Ventress spürte ein Erbeben in der Macht. „Skywalker“, knurrte sie. Wie hatte er sie finden können? Sie griff in eine Nische und holte ihre beiden Lichtschwerter heraus. Sie hatten gebogene Griffe, nach dem Vorbild von Count Dookus Waffe. Ventress schnallte sie an ihrem Gürtel fest. Ihr künstliches Auge, das echte hatte sie im Kampf gegen Anakin Skywalker auf Coruscant verloren, glühte türkis.

 

Auch Vader spürte die Präsenz von Asajj Ventress in der Macht. Und er fühlte, dass sich die dunkle Jedi ihm näherte.

 

„Skywalker“, rief eine barsche Frauenstimme. Eine Stimme, die Vader nur allzu gut kannte. Wie oft hatte sie ihn schon verhöhnt und verspottet. Der Dunkle Lord drehte sich um und erblickte Ventress hinter sich. „Du hast dich ganz schön verändert, Skywalker.“

 

„Anakin Skywalker ist tot, genauso wie die Jedi. Ich bin Darth Vader.“

 

„Darth?“, fragte Ventress. Ein sardonisches Grinsen huschte über ihr Gesicht. „Du hast nicht mal ansatzweise das Zeug zum Sith-Lord. Du hast es ja nicht einmal fertig gebracht, mich zu töten.“

 

„Ein Fehler, den ich sofort zu beheben gedenke“, konterte Vader. Er griff an seinen Gürtel, wo sein neu gebautes Lichtschwert hing, packte es und aktivierte es. Eine scharlachrote Klinge kam aus dem Metallgriff.

 

Auch Ventress schaltete ihre Laserschwerter ein. Ihre Klingen waren ebenfalls rot. Die beiden Kontrahenten stürzten sich aufeinander. Ventress war zwar schneller als Vader, der von seiner schweren Rüstung behindert wurde, doch diesen Nachteil machte er mit schierer Kraft und Größe wieder wett. Rot prallte auf Rot.

Ventress schwang ihre Lichtschwerter todbringend, doch Vader schien ihre Schläge vorauszusehen.

 

Er nutzte gekonnte die Dunkle Seite der Macht, um sie aus dem Gleichgewicht zu bringen.

 

Ventress wirbelte wild durch die Luft.
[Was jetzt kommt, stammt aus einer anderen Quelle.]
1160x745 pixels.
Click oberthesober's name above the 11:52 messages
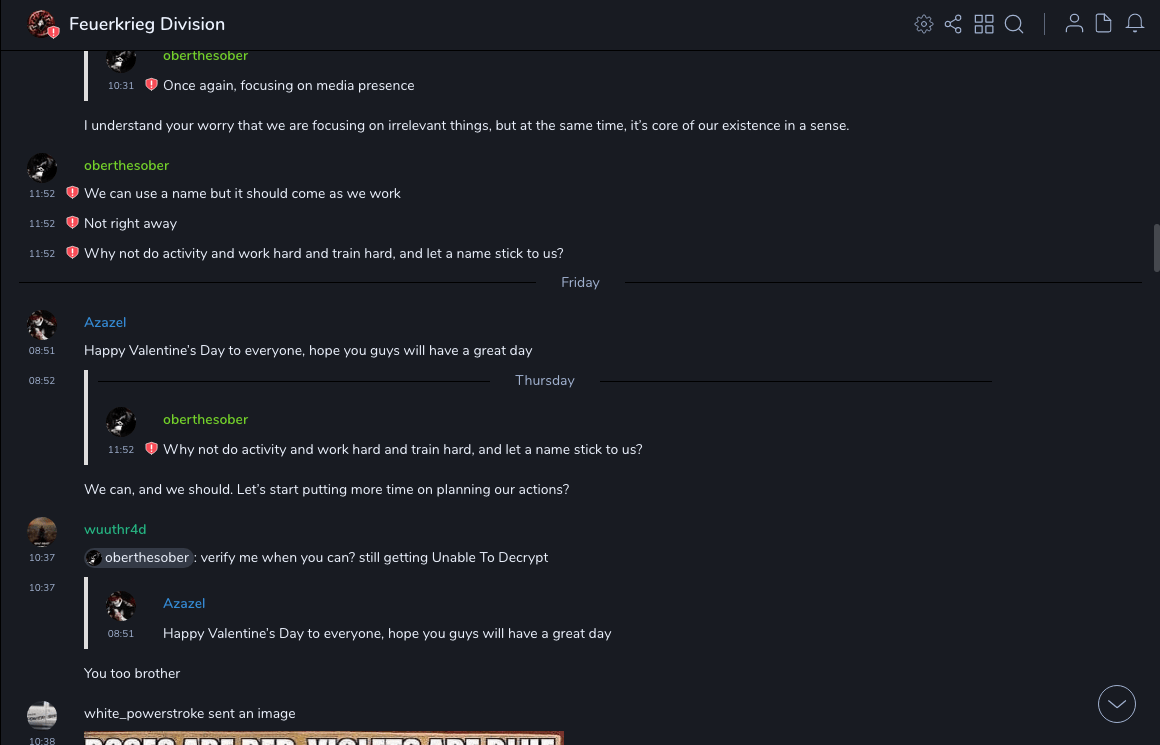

Dann landete sie auf einem Felsen und schoss aus ihren Fingern tödliche Machtblitze. Allerdings wurden die elektrischen Ladungen der Dunklen Seite fast zur Gänze von Vaders Rüstung abgewehrt.

 

„Es ist vorbei, Ventress“, knurrte Vader. Er warf sein Lichtschwert nach ihr und durchbohrte ihre Brust. Dann rief er sein Lichtschwert mit der Macht zurück.

 

 

 

 

 

„Ventress ist tot, Meister“, teilte Vader dem Imperator mit.

 

Palpatine grinste zufrieden. „Gut, Lord Vader.“ Er beendete die Übertragung.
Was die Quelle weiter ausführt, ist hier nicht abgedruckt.